Les données de la société agricole SovEcon indiquent un ralentissement significatif des expéditions de blé. Les exportations de juillet sont estimées à 1,5 million de tonnes métriques, soit une baisse de 30 pour cent par rapport aux 2,1 millions de tonnes exportées au cours de la même période l’année dernière. Ce chiffre représente moins de la moitié de la moyenne sur cinq ans, qui s’établit à 3,1 millions de tonnes pour le mois de juillet.

Andrey Sizov, directeur général de SovEcon, a souligné que ces niveaux correspondent aux plus faibles exportations de blé enregistrées en juillet depuis 2017, revenant à des volumes qui n’avaient plus été observés depuis près d’une décennie. Il a attribué cet effondrement principalement aux obstacles à la navigation dans le détroit de Kertch, tout en notant également une baisse de la demande de la part d’importateurs clés tels que la Turquie et l’Égypte.

Paralysie logistique dans le bassin du Don

L’impact sur la logistique régionale a été considérable. Des sources ont indiqué au journal Gorod N que le transport de céréales par le fleuve Don avait complètement cessé. Cette voie de transport est essentielle, puisqu’elle avait acheminé 14,7 millions de tonnes, soit environ 27 pour cent du total des exportations céréalières russes, au cours de la saison précédente. Alexander Yaroshenko, directeur du groupe agricole Oural-Don, a déclaré que les silos de stockage des ports du Don avaient atteint leur pleine capacité.

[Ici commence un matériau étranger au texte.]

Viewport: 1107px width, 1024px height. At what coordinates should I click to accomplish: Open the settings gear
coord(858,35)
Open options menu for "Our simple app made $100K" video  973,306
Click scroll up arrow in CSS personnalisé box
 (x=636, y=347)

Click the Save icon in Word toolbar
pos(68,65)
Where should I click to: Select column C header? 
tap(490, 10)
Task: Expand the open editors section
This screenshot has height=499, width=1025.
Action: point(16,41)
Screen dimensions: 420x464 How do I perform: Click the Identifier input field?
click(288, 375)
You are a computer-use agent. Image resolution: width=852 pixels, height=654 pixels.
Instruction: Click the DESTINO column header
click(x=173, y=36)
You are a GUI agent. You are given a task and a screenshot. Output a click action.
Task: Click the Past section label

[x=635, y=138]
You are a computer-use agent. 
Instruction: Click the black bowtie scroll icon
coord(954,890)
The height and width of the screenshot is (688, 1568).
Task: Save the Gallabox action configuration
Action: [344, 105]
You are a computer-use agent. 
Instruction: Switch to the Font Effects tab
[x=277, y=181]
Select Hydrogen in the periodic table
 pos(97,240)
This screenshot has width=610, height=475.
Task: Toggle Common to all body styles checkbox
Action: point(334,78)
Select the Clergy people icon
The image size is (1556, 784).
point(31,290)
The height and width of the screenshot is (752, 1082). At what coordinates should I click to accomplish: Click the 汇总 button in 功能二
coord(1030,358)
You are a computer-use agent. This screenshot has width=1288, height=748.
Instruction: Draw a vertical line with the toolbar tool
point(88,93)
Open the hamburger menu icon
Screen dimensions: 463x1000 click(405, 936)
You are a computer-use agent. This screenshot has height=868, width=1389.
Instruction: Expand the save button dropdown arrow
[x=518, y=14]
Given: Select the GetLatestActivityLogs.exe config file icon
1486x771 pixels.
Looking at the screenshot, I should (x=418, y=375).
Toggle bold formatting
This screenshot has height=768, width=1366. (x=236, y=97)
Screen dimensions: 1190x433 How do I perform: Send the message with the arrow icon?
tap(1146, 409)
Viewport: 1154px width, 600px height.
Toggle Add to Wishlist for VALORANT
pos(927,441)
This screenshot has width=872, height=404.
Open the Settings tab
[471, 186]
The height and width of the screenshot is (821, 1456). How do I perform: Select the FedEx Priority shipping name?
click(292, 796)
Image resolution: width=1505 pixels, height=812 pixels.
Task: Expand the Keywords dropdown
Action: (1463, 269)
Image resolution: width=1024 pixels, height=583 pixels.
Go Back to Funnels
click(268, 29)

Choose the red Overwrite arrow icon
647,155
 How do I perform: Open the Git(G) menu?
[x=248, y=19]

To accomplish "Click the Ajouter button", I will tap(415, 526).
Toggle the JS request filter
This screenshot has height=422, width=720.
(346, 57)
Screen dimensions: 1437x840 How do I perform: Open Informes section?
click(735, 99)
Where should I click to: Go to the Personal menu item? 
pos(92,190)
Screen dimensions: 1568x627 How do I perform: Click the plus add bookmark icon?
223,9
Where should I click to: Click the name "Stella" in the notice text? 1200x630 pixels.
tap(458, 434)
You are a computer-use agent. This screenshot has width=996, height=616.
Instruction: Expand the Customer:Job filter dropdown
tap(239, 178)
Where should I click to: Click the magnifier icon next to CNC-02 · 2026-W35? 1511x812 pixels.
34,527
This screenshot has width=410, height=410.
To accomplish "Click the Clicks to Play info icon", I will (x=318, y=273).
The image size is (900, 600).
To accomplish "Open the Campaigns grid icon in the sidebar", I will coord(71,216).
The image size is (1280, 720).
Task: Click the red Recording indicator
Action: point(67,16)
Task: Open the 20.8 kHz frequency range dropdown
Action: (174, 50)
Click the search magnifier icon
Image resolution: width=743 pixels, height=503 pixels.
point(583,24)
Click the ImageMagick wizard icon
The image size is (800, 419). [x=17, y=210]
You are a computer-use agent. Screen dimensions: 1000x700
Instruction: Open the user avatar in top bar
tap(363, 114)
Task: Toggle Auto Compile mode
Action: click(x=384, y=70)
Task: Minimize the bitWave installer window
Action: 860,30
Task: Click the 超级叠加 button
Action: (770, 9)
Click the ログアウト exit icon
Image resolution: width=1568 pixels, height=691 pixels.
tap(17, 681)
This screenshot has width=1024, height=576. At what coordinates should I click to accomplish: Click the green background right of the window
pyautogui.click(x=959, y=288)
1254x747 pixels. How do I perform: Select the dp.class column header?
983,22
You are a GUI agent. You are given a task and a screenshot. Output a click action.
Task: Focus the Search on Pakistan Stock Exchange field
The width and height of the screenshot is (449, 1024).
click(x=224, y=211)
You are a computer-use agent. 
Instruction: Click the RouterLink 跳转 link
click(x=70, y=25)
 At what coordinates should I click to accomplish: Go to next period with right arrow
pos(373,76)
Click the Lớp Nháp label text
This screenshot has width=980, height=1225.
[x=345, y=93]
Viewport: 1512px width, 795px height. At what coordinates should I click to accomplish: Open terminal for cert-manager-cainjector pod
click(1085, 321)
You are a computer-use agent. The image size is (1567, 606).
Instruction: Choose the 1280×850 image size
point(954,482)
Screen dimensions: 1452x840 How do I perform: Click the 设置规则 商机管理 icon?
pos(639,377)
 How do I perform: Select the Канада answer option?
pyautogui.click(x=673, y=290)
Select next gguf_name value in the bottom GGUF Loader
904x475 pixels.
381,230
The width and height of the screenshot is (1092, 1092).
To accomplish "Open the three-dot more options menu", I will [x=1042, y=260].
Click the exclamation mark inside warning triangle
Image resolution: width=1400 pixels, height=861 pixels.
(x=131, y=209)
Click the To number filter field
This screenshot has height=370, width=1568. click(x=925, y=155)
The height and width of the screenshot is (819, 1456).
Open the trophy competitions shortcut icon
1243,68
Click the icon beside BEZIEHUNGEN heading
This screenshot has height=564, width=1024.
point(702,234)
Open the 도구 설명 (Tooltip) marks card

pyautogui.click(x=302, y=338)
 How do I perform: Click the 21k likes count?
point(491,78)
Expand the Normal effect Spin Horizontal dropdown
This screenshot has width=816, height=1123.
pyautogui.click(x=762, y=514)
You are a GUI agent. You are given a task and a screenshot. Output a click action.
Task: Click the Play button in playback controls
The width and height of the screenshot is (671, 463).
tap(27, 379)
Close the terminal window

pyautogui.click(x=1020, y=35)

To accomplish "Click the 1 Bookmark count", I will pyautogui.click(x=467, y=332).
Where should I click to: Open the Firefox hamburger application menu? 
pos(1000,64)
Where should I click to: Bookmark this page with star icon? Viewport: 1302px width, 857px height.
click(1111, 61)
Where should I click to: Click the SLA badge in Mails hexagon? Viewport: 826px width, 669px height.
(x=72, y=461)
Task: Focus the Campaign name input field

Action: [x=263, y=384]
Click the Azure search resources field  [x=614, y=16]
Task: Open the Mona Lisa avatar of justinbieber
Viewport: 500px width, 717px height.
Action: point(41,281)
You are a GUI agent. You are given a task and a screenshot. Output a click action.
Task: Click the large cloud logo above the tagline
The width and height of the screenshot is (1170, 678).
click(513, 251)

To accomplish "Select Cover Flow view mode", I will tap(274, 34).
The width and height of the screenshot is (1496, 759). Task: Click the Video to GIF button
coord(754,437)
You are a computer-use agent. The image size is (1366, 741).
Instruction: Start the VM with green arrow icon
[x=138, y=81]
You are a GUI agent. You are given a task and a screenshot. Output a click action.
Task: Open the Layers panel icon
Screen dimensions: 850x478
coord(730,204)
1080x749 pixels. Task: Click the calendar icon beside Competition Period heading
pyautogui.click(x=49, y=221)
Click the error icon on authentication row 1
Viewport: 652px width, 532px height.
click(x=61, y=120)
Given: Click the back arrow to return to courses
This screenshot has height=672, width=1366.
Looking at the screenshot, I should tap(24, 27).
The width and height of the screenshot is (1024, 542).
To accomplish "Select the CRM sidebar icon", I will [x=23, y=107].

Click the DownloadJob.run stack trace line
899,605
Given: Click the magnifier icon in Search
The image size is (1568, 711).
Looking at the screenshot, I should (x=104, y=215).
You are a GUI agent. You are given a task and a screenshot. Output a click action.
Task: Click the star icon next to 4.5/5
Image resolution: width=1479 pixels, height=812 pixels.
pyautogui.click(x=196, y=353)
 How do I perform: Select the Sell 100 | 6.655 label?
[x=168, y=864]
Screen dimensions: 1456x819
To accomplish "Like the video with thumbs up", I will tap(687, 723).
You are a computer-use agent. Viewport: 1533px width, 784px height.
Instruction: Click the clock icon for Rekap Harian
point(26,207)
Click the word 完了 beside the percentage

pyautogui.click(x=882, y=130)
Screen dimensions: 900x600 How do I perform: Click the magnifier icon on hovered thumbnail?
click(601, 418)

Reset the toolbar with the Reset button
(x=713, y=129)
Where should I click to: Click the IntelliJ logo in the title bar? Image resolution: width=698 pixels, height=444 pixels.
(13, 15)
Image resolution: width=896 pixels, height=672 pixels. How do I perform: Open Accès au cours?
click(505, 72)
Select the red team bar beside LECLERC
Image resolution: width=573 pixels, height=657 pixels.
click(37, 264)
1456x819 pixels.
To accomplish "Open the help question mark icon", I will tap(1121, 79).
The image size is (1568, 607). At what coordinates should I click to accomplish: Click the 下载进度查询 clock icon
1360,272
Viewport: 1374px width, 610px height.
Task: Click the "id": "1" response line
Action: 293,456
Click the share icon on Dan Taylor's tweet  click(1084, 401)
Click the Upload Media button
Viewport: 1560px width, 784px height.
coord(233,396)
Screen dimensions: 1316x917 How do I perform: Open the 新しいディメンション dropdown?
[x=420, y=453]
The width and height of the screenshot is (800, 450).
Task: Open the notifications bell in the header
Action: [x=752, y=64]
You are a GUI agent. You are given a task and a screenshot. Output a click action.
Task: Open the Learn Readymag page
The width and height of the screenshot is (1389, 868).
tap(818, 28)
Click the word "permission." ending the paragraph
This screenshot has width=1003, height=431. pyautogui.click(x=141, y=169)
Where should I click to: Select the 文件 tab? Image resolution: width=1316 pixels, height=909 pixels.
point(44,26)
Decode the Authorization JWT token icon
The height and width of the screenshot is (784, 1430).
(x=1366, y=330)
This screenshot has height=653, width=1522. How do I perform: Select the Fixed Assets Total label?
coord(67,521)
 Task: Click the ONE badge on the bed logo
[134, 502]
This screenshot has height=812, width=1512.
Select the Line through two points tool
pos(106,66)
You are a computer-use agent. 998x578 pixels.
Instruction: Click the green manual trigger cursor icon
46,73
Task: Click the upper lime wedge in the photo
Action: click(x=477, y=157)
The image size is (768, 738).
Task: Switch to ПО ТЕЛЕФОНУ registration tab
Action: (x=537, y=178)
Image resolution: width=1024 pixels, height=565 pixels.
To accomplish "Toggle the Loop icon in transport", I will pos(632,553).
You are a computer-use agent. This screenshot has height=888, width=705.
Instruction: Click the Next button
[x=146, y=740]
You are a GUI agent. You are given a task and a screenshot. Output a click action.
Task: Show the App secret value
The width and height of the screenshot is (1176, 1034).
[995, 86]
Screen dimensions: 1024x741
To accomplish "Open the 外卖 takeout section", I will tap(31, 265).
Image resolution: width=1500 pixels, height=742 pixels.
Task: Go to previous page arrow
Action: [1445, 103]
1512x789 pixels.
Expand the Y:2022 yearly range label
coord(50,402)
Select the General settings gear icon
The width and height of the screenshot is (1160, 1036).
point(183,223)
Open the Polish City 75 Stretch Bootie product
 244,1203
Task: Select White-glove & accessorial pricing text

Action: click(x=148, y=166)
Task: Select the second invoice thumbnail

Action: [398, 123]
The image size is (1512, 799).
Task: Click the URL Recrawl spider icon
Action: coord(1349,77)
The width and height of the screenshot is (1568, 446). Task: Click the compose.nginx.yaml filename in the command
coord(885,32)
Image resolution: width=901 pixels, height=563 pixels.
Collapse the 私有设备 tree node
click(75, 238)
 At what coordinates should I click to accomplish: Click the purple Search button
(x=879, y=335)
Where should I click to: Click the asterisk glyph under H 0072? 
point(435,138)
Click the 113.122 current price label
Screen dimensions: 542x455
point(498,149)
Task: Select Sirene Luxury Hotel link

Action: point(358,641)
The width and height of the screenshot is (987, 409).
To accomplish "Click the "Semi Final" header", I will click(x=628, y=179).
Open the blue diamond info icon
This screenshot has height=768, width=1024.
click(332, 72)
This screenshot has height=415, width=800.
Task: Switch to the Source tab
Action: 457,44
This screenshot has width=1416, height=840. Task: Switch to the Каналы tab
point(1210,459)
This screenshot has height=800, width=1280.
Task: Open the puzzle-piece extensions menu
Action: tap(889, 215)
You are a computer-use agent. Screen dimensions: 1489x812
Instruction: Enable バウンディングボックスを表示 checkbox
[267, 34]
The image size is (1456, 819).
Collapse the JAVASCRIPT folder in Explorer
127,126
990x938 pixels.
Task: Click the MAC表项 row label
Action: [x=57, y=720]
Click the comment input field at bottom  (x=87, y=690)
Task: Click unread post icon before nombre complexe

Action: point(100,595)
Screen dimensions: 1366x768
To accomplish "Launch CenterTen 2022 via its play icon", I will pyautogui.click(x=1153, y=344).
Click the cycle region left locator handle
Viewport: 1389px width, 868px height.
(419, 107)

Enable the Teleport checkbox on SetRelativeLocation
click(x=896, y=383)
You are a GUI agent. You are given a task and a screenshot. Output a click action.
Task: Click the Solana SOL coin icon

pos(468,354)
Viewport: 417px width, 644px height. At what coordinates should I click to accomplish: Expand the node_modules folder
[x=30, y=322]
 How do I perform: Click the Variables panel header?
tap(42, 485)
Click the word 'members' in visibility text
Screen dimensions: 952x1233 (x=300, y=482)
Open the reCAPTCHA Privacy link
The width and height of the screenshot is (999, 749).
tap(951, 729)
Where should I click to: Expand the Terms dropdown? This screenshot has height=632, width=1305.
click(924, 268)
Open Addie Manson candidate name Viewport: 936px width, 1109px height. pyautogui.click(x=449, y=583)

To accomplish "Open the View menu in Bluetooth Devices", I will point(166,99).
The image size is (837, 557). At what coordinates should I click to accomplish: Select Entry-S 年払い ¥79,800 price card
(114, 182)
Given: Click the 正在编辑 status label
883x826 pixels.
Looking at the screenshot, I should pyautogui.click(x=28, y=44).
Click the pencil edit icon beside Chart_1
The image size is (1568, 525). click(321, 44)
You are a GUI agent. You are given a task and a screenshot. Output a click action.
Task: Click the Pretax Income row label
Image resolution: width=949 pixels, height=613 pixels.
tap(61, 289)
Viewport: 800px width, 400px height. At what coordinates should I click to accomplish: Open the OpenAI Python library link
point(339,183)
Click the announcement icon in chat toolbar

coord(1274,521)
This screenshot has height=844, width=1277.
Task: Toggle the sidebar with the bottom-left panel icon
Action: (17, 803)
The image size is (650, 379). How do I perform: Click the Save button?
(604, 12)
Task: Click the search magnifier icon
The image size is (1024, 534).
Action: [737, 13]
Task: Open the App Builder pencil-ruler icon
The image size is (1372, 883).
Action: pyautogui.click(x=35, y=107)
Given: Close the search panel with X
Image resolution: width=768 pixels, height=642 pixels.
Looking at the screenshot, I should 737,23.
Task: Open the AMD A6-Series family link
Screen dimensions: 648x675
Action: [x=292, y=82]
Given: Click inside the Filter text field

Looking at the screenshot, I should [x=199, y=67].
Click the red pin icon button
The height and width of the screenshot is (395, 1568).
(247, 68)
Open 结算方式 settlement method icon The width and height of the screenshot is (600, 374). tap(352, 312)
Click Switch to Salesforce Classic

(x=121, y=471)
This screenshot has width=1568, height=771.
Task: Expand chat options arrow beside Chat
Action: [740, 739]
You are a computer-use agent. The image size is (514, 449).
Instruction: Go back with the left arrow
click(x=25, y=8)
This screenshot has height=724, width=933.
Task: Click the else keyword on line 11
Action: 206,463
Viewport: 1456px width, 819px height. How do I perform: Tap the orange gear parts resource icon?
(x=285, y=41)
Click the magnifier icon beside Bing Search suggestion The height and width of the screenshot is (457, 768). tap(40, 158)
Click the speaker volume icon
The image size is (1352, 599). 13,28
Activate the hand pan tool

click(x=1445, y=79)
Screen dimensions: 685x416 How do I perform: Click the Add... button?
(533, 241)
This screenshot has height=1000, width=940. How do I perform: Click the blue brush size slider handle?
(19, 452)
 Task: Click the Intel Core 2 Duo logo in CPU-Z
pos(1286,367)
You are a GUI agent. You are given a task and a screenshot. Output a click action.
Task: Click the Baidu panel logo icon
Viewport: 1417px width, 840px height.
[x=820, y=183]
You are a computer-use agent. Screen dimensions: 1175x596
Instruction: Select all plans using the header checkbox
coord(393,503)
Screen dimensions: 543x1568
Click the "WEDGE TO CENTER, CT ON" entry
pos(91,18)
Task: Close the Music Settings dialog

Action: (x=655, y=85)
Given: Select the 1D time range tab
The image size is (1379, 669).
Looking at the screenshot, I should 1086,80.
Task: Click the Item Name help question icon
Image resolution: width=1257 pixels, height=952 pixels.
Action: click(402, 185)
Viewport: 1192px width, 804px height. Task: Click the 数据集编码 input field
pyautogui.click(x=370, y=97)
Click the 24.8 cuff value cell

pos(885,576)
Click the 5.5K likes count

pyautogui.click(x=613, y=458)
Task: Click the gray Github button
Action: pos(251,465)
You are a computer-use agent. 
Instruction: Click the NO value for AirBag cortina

En conséquence, l’approvisionnement en céréales est au point mort, les exportateurs étant dans l’incapacité d’honorer les contrats existants ou d’accepter de nouvelles livraisons. Cela a perturbé le cycle financier des agriculteurs, qui ne peuvent vendre leurs récoltes ni générer les capitaux nécessaires à la poursuite de leurs activités.

Contraintes infrastructurelles et risques futurs

Si le transfert des cargaisons vers des ports de la mer Noire tels que Tuapse et Novorossiysk pourrait sembler être une solution, les experts estiment que cela n’est pas réaliste. Yaroshenko a expliqué que les infrastructures de la région de Krasnodar ne sont pas en mesure d’absorber des volumes aussi importants, et que les réseaux ferroviaires ne sont pas conçus pour supporter cette charge supplémentaire.

Un négociant en céréales a averti que toute tentative de réacheminement de ces cargaisons risquerait de provoquer une grave congestion ferroviaire, susceptible de paralyser le trafic pendant des mois. De plus, les installations de la mer Noire ne disposent pas des équipements spécialisés nécessaires pour le blé dur, les légumineuses et les produits transformés périssables.